Raising the Race is the first ethnographic study of black career women and their relationship with work and family. Barnes spent four years in Atlanta interviewing and participant-observing 23 married (or heterosexually cohabitating), upper-middle-class, professional black women with at least one young child. To nonethnographers, this sample size might look small; however, as Barnes explains, both the richness of her data—which also included a survey, genealogy charts, and follow-up interviews—and the domain-specific nature of her sampling allow her to better grasp the complexities of her topic and to extend her analysis to people outside the study (p. 21). Indeed, among the numerous contributions of this work are several policy recommendations in support of working parents, black working mothers particularly (p. 182). Additionally, Raising the Race is significant for foregrounding black experiences and perspectives within the growing literature on women, work, and families.
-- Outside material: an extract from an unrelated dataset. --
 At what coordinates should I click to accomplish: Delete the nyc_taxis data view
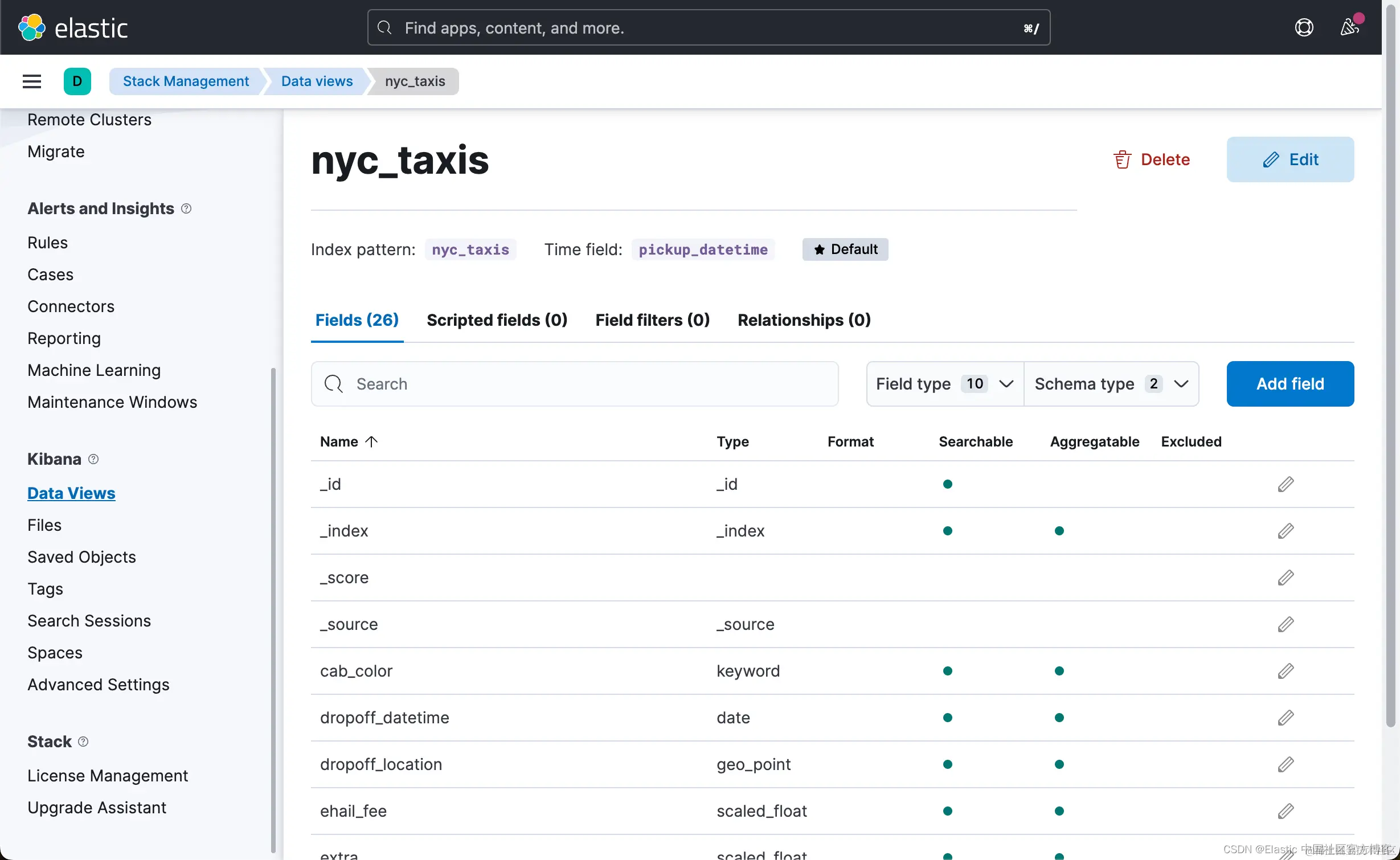1152,159
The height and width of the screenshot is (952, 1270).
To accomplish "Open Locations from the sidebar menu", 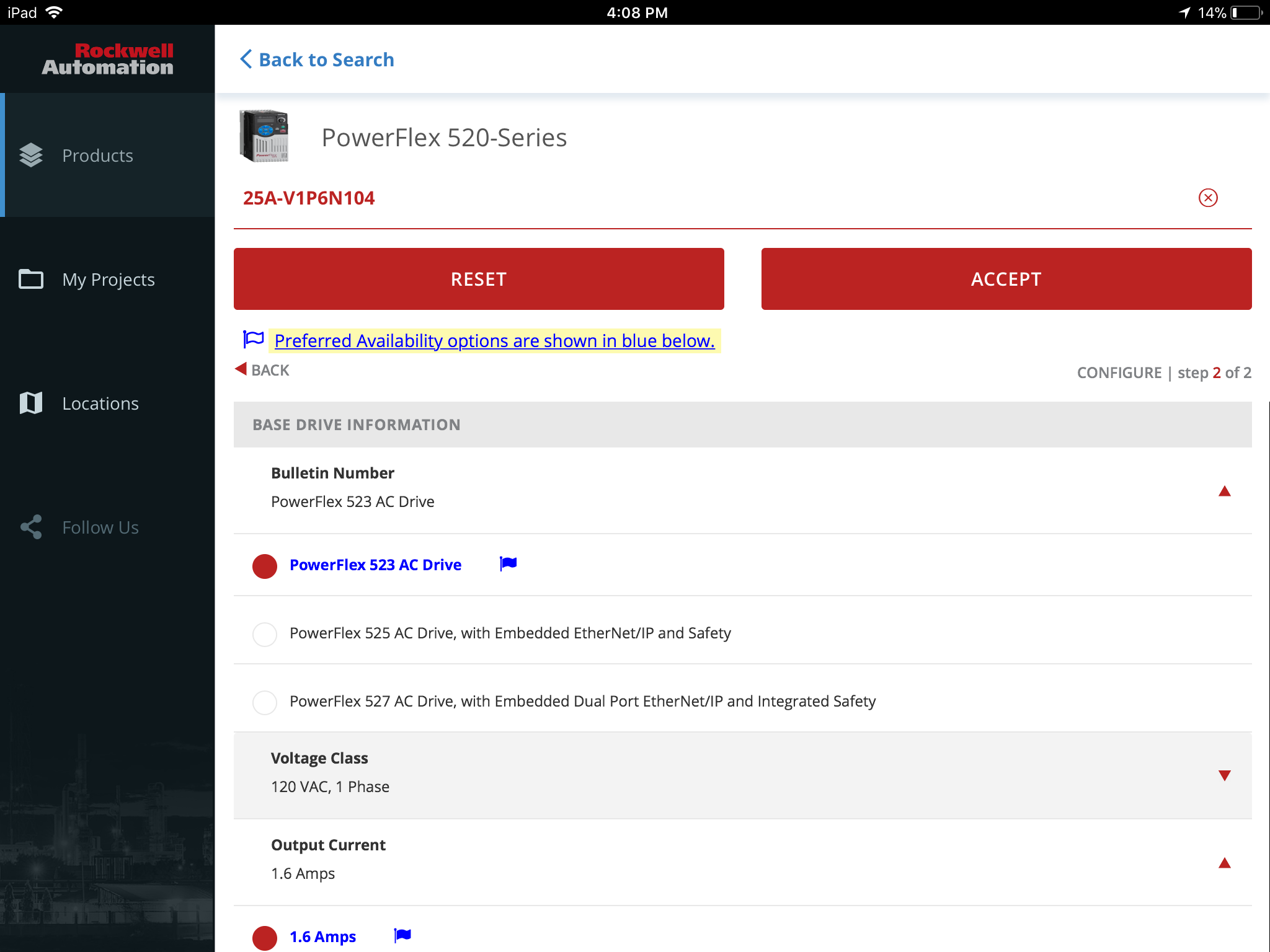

Barnes’s analysis is anchored in a concept she calls strategic mothering, which is utilized to explain the myriad ways the women in her study navigate and redefine their roles as professionals, wives, and mothers. Strategic mothering serves as a mode of articulating a neopolitics of respectability, which Barnes describes as the “ongoing self-defense of respectability” (p. 12) in response to portrayals of black women as undesirable romantic partners and bad mothers.
The book’s five main chapters include a review of past scholarship on black motherhood, black families, and women and work (chapter 1); an introduction to the three types of strategic mothering—modified full-time career moms, modified stay-at-home moms, and available-flexible career moms—that emerge through Barnes’s research (chapter 2); an elaboration on how, against the prevailing wisdom that black women should maintain their independence from men, the women in Barnes’s study prioritize maintaining their marriages ahead of their careers (chapter 3); a discussion of the challenges surrounding raising upper-middle-class black children (chapter 4); and an explanation of the intraracial class tensions that underlie these women’s roles as black mothers (chapter 5).
Increasingly black career women are delaying having children, waiting until a stage in their lives when concerns for ageing parents are on the horizon. To compound this, professional black families often migrate away from their families of origin in pursuit of greater opportunities. Both these shifts have pressed black women, in particular, to come up with innovative ways of replicating their traditional communities of support. As Raising the Race effectively shows, their solutions are often fraught with tensions surrounding race, class, gender, and community. To illustrate this ambivalence, one can juxtapose the enthusiastic pursuit of “just-like-kin” daycare (p. 64)—that is, black in-home child-care givers who treat both children and parents like family—with angst-filled decisions to outsource domestic help (pp. 169–70), given the historical role of black women in providing such help to white families.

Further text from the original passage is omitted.